(Collected data)
· · ·
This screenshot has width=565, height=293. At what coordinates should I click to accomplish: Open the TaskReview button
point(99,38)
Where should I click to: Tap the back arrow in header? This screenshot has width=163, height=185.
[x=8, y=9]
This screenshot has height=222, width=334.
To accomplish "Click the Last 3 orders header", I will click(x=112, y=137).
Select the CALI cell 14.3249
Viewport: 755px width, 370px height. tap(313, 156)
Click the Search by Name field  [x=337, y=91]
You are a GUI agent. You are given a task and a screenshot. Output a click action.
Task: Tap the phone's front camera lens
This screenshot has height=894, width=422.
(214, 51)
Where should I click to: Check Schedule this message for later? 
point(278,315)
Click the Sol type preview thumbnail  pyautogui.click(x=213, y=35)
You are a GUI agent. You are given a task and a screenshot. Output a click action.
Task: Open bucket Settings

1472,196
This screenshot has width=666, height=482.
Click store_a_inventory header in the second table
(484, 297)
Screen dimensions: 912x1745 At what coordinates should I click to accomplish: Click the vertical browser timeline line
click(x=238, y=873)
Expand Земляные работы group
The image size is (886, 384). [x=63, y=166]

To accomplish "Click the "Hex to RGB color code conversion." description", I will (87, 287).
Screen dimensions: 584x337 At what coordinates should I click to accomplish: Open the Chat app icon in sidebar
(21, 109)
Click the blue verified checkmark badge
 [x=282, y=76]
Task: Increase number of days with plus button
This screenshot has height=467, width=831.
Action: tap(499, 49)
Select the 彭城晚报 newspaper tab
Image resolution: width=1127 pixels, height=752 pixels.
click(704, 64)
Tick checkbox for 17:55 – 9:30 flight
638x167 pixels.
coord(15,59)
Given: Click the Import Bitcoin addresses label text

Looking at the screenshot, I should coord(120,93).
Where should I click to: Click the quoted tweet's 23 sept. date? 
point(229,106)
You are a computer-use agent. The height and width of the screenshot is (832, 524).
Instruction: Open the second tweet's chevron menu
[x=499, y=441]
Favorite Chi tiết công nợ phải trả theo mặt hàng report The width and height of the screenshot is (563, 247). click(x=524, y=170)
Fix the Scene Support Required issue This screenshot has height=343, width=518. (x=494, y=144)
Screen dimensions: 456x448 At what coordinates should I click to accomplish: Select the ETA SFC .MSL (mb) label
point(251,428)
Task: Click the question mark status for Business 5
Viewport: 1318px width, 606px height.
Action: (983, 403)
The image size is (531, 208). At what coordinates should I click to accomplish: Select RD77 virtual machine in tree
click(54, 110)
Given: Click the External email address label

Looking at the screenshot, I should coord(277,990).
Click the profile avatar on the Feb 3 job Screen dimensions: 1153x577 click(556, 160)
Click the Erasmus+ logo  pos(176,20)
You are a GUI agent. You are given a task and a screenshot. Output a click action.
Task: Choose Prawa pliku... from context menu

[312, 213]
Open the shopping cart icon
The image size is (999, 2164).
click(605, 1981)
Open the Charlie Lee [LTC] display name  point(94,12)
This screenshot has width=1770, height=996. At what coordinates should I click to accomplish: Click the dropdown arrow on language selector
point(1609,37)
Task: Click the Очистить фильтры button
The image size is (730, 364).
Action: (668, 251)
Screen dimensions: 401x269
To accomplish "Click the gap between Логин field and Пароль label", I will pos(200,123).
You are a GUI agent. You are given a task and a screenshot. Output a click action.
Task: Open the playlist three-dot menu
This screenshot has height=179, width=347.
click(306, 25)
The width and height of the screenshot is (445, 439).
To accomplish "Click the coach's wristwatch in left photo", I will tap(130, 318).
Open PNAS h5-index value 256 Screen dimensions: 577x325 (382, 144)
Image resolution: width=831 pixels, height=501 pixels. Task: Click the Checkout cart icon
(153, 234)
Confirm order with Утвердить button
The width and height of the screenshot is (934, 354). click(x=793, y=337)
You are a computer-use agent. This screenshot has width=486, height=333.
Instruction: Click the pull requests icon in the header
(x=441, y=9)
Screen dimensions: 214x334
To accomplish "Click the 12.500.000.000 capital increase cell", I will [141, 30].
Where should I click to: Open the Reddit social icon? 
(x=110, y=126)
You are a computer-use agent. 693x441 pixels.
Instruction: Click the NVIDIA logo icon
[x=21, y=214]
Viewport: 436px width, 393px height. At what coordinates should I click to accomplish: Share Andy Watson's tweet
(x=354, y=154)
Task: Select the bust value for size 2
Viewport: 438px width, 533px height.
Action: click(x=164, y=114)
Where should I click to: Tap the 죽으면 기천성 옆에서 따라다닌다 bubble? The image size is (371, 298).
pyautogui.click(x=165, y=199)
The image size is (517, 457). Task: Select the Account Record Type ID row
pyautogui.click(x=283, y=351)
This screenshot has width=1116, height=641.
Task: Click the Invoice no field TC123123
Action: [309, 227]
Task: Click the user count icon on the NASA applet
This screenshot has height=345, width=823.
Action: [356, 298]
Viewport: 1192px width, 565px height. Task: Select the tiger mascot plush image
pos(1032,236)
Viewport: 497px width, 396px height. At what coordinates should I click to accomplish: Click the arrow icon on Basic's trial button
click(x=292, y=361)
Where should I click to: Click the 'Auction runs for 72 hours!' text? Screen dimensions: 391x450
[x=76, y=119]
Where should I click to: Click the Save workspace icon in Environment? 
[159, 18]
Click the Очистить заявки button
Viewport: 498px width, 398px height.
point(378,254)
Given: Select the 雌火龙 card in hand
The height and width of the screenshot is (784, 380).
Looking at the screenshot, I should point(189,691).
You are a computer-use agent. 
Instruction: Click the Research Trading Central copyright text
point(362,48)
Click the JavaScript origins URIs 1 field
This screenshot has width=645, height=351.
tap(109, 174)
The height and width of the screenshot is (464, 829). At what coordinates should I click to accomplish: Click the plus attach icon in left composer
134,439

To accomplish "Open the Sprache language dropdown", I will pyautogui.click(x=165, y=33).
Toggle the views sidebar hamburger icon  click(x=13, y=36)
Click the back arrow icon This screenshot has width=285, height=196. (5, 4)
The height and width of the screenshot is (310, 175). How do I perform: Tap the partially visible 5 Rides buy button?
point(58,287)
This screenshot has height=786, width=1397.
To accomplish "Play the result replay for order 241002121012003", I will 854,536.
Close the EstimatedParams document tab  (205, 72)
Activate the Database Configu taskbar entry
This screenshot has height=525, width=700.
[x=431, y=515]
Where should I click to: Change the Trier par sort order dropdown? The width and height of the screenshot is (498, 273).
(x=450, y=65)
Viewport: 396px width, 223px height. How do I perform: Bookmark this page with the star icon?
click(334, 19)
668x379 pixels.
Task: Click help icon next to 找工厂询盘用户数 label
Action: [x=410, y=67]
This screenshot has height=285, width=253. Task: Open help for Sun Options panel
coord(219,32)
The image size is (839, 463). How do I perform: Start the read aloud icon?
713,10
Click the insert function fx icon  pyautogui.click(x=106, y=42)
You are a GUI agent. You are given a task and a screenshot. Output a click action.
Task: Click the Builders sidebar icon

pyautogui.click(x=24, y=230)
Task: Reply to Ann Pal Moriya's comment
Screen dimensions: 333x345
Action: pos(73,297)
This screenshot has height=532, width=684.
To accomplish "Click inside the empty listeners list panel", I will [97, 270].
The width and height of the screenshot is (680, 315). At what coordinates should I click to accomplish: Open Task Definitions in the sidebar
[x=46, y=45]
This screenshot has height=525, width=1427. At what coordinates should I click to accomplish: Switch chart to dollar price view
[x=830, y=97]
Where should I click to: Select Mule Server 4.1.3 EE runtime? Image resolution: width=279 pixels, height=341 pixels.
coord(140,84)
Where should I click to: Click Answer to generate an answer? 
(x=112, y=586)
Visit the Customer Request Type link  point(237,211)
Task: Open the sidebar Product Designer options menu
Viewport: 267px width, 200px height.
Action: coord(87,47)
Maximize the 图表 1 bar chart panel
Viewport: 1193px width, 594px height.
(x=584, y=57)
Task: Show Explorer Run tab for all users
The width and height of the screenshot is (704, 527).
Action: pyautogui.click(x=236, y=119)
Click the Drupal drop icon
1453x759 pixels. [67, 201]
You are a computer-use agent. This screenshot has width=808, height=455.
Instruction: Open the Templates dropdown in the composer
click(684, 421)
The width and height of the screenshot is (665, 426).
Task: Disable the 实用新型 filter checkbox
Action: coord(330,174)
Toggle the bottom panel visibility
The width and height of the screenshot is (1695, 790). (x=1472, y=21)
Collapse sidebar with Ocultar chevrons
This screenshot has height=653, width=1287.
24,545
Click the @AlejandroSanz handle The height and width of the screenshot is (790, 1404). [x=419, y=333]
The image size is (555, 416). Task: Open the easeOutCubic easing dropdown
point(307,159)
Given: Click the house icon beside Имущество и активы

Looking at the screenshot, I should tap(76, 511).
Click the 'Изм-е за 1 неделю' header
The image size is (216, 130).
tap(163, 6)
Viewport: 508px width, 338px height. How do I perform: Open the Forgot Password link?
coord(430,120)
· · ·
→ **WHAT IS EXPECTED**
Where the word "will" appears in a line of the entries above, count that line; give only the number.

→ **PROBLEM SOLUTION**
8